Vonjiniaina (born Vonjiniaina Annie Ratovonirina; June 26, 1975), is a contemporary Malagasy artist, gold medalist in sculpture at the fifth Jeux de la Francophonie in 2005.

Biography 
Born to diplomatic parents, Vonjiniaina moved to Germany at the age of 13. She then went to Illkirch-Graffenstaden to pursue studies in marketing at the Robert-Schuman University Institute of Technology.

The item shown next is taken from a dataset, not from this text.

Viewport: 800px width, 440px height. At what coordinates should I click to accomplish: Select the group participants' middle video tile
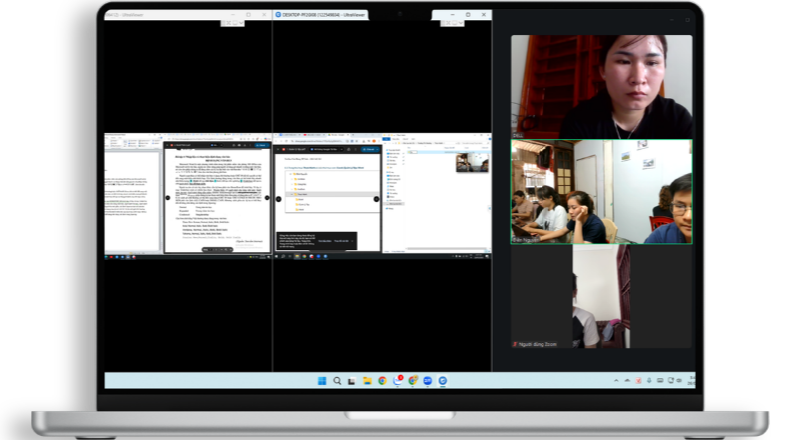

Vonjiniaina began her artistic career with the exhibition De l'Ame à la Matière (From Soul to Matter) and mainly received attention following her series of sculptures, Paroles de boue (Words of Mud). This group of works appeared in multiple exhibitions internationally. She has exhibited at the Dakar Biennale (2002), the Hôtel de Ville (2003), the Musei Di San Salvatore in Lauro in Rome (2012), and the Gallery of African Art in London (2014).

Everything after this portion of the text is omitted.